Ma la vera perla di questa commedia degli equivoci sta nel merito delle obiezioni mosse. L’Associazione Europea dei Giudici ha censurato in particolare il sistema del sorteggio per la composizione dei nuovi Consigli superiori, evocando una presunta violazione degli “standard europei” secondo cui i membri degli organi di autogoverno giudiziario devono essere “scelti dai loro pari”. Ora, sarà pure che la nostra formazione giuridica nazionale è inadeguata rispetto agli eccelsi parametri continentali, ma a noi sembra che sorteggiare tra magistrati sia pur sempre una scelta effettuata nell’ambito dei “pari”, a meno di non ritenere che solo l’elezione corporativa rappresenti il summum della democrazia interna.
Resta da capire quale sia la legittimazione di questi organismi sovranazionali a sostituirsi alla Corte Costituzionale italiana nell’interpretazione della nostra Carta fondamentale. L’Associazione Europea dei Giudici non è un organo giurisdizionale, non ha competenze in materia di costituzionalità, non dispone di strumenti coercitivi. È, a voler essere franchi, un’associazione di categoria che esprime un orientamento politico-sindacale, per quanto ammantato di nobili dichiarazioni di principio. Il che è perfettamente legittimo, sia chiaro: anche i magistrati hanno diritto di parola. Ma spacciare un comunicato corporativo per un oracolo giuridico vincolante suona francamente eccessivo.
E allora, mentre ci avviciniamo al referendum confermativo che verosimilmente si terrà in primavera, converrà tenere a mente questa piccola ma significativa lezione di metodo: quando qualcuno vi ammonisce sui pericoli della separazione delle carriere evocando l’Europa, chiedetegli gentilmente da quale Paese europeo proviene. Scoprirete, con buona probabilità, che viene da un ordinamento che ha adottato quella stessa riforma da tempo immemorabile, e che – miracolosamente – non è ancora crollato sotto il peso della tirannide.
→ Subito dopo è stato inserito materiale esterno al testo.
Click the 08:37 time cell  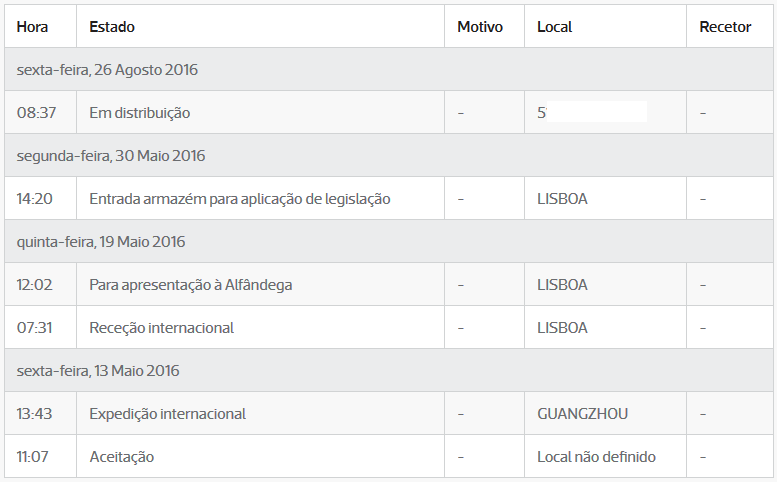point(36,113)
Quanto a noi italiani, quel popolo incorreggibilmente votato all’anarchia e al disordine secondo i più benevoli osservatori stranieri, potremmo forse permetterci il lusso di decidere da soli come organizzare la nostra magistratura, senza bisogno di patenti di democraticità rilasciate da chi, in casa propria, pratica esattamente ciò che a noi viene presentato come il male assoluto. Ma forse chiediamo troppo. In fondo, come insegnava Manzoni, “il buon senso c’era; ma se ne stava nascosto, per paura del senso comune”.